Environment - the solution?

UK - "An environmental agenda that is aligned and enmeshed with agriculture." According to Defra’s Duncan Prior, this should be the goal of legislators, regulators and farmers.
calendar icon 7 November 2006
clock icon 4 minute read

National Pig Association

NPA is active on members' behalf in Brussels & Whitehall, and with processors, supermarkets & caterers - fighting for the growth and pros-perity of the UK pig industry.

The England and Wales pig industry has accepted the challenge. It plans to coax officials out of their separate areas of specialism and persuade them to work together to create joined-up regulation at the farm gate.

If it proves successful, the initiative will be warmly welcomed by pig producers who often complain that new regulations are impossible to obey because they are contradictory.

BPEX/NPA chairman Stewart Houston is behind the move towards an over-arching environmental strategy, where legislators, regulators and farmers will come together to iron out difficulties.
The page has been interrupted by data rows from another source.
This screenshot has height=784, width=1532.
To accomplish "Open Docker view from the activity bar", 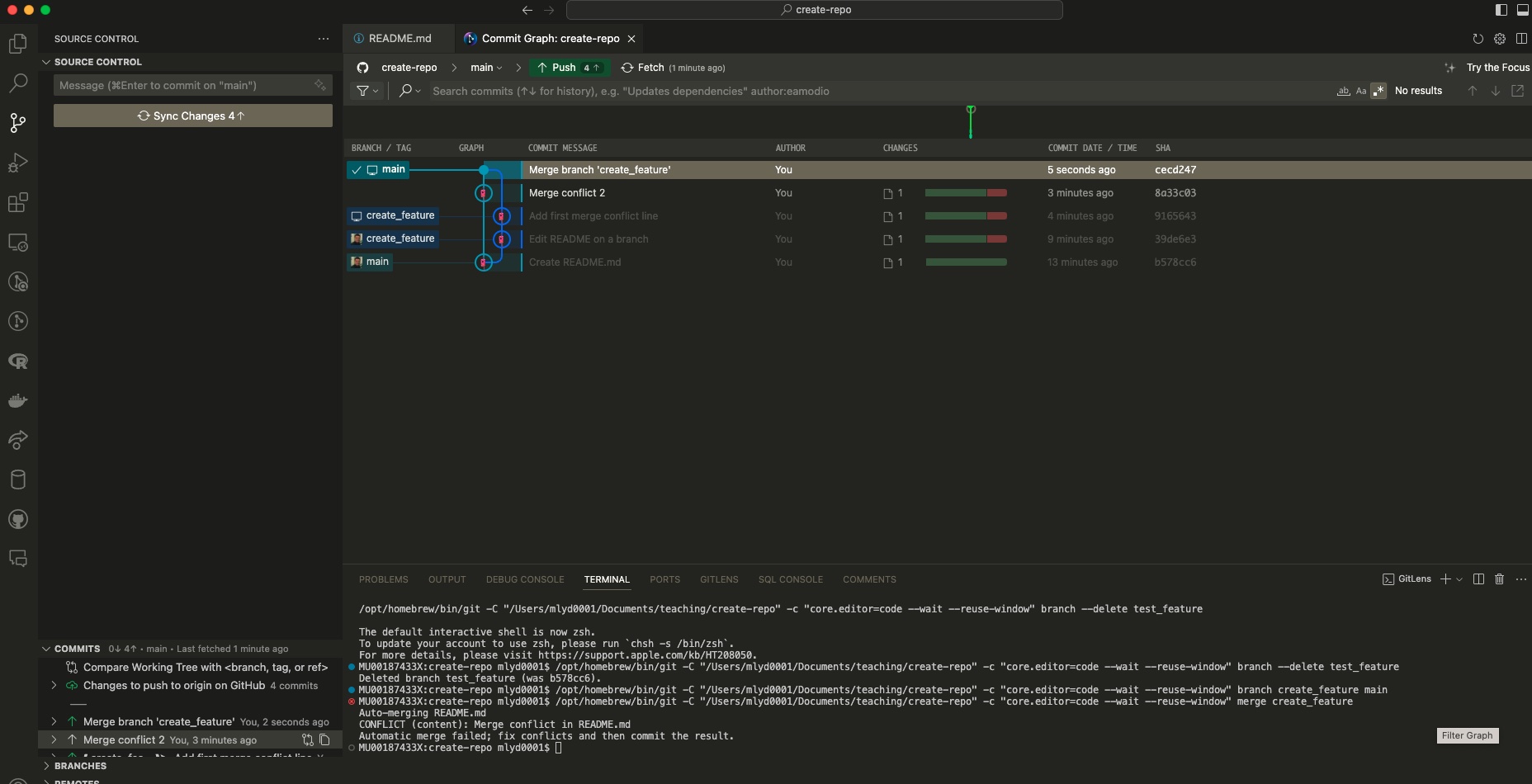I will pos(17,400).
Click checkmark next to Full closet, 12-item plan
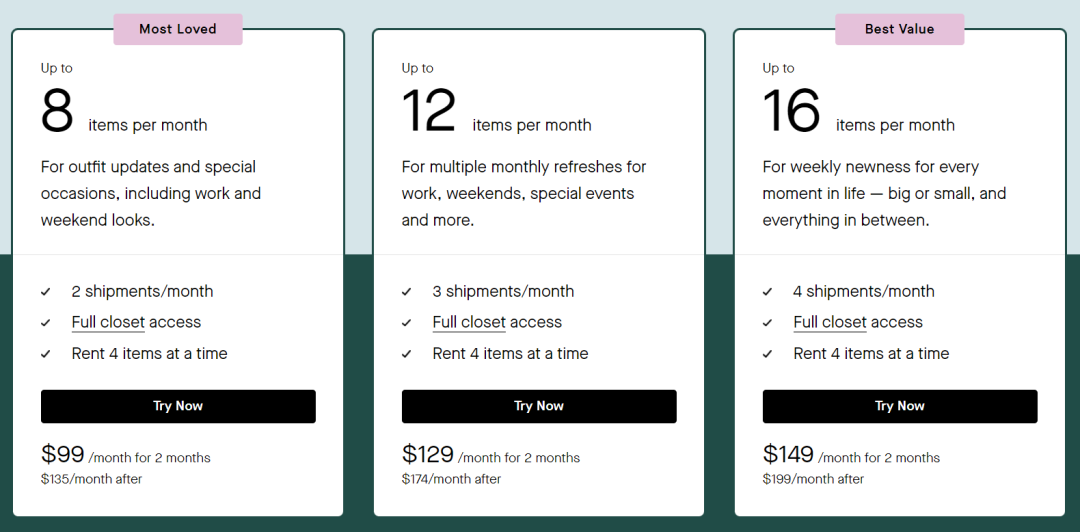This screenshot has height=532, width=1080. 407,323
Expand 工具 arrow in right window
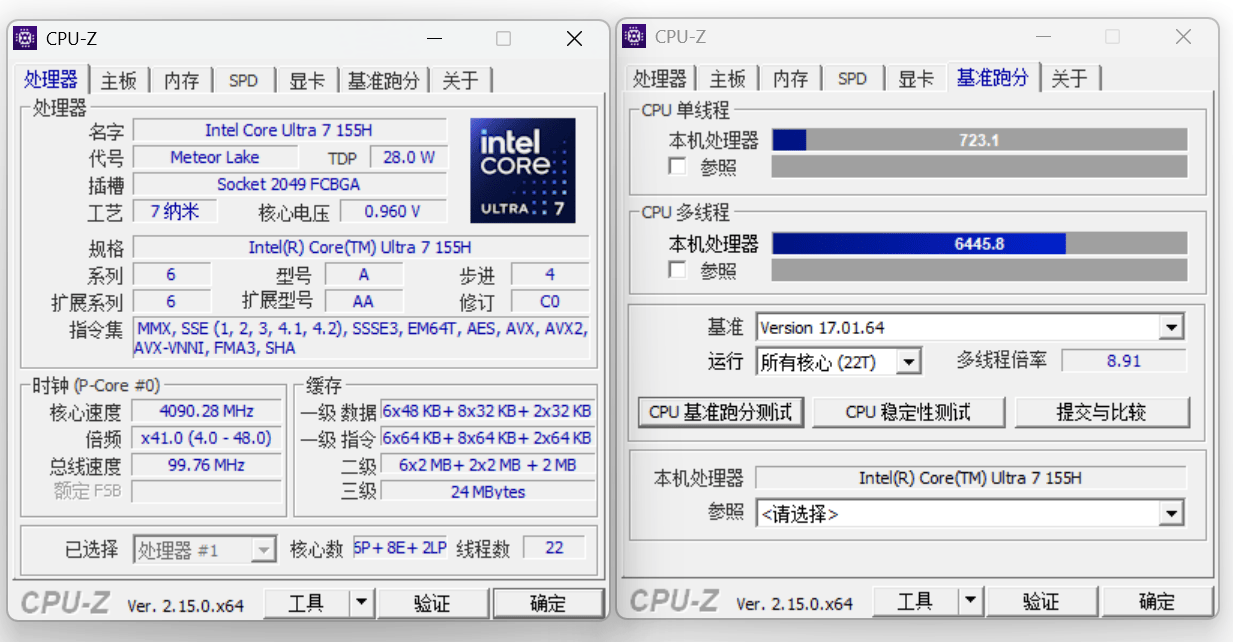 970,601
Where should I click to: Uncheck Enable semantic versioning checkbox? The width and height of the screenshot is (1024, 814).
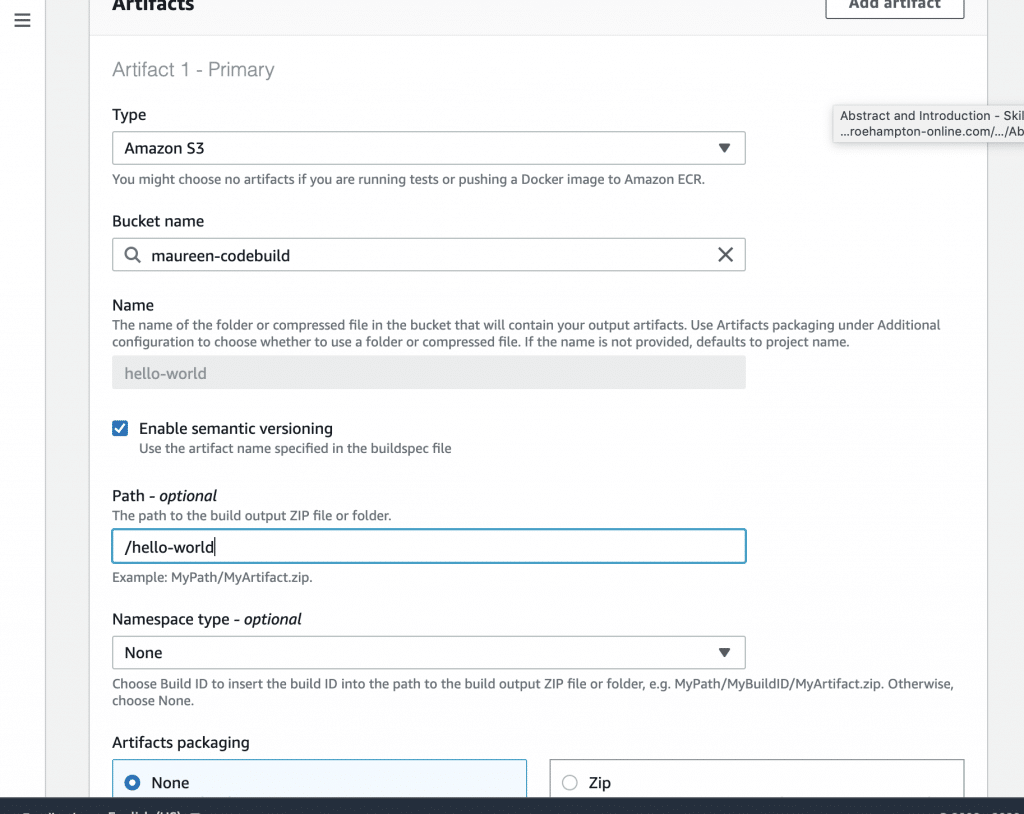coord(120,428)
Following an exploratory meeting he chaired last week, BPEX will pull together a raft of interested parties to take part in a workshop on December 14.

The aim, says BPEX chief executive Mick Sloyan, is to lay the foundations for an Environmental Council, which will work in the same manner as BPEX’s Health and Welfare Council.

Stewart Houston was prompted to find an answer to the burden of environmental legislation falling on pig farmers by a headline figure in a recent Defra report which predicted pig production in England will fall by 14 percent as a result of restrictions imposed by IPPC and NVZ rules.

“How can we make the environment better without the 14 percent loss of production? That will be a key role for the new environmental strategy,” he told last week’s initial meeting, which was attended by representatives of BPEX, NPA, Defra, NFU and the Environment Agency.

“We would like a complete strategy that comes up with step by step solutions.” He said the pig industry’s policy of getting buy-in from everyone had worked in other fields and he hoped it would work now with environment issues.

“My philosophy is that if there are difficulties they are not going to go away by themselves so you need to get in the people involved, get them talking, and see what can be done about it.”

Invitations to the December environmental strategy workshop will be sent to farmers, farmer organisations, Defra, the Environment Agency, local authorities, academics, consultants and advisers, feed manufacturers, housing manufacturers, equipment providers, local authorities, non-government organisations such as wildlife trusts, Natural England and assurance providers.

“I would want assurance to be included in the debate because it is potentially part of the solution,” said Stewart Houston. Duncan Prior from Defra said that environment policy was currently pulling in all directions. “We must get it joined up.”

But he didn’t under-estimate the dificulties involved. “We have the double challenge of people who might be defensive in Defra and then we have Defra’s relationship with the Environment Agency.” Ever since he became head of Defra’s pigs, eggs and poultry branch, Duncan Prior has stressed the importance of getting legislators - and regulators - out of their separate silos.

“We must overcome the silo effect in Defra,” he said. “That doesn’t mean getting somebody from each silo to take part in this new strategy, because that’s just a numbers game. The challenge is to get in senior people who sit over the silos and can pull levers.” Both he and Robert Robinson of the Environment Agency agreed that buy-in was easier to achieve at the higher levels than at the lower levels of Defra and the Environment Agency.

Duncan Prior hoped the new pig industry over-arching environmental strategy would give everyone involved a single focal point... 'so they can see emerging policy right through to practical implementation'.